At the beginning and end of the show, collective shouts of "Vagina!" could be heard from the backstage area, a sort of mantra which held the show together, reminding everyone what they were there to hear. The introduction, "Cave of Wonders," was crafted to explain exactly how the Vagina Monologues got started. "We were worried about vaginas" the cast declared, as sophomores Ashley Saltzman and Kathryn

Starczewski explained how the monologues were crafted from hundreds of thousands of interviews with women about sex and personal experiences.

The cast got together throughout the show to be the voices of hundreds of women, explaining experiences with first periods in "I Was 12. My Mother

Slapped Me," or declaring what their vaginas would wear or say in the aptly named "The Wear & Say List." Some Monologues were short, like "Not So Happy Fact," which discusses genital mutilation of women

in 128 different countries. Others lasted for several minutes, like "My angry Vagina," where freshman Ronnia Girgis ranted about how her vagina needs to be pampered, not abused by her gynecologist's "mean cold duck lips!"

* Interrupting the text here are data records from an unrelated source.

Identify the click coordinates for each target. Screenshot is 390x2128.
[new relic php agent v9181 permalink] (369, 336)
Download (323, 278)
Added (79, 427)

The show, because of its nature, was quite one-sided. "Because He Liked To Look At It," was the only skit that portrays men in a truly positive light, since it described an "ordinary" man named "Bob" who made his girlfriend appreciate her own vagina. Otherwise,

men are not friendly in the show, often portrayed as cheating husbands, abusers and the like. However, "Because He Liked To Look At It," showed that the show did not consider men "the enemy." In fact, in a lot of the skits the woman herself is the cause of her self-doubt or unhappiness.

Though a few times in the show the phrase "though this is politically incorrect," was thrown about, it seems that the whole show was about being brutally honest, and therefore anything to the contrary would shatter the whole thing. This is probably why the show is so attractive to so many

people - truth to this degree can breed self-honesty, laughter and new realizations.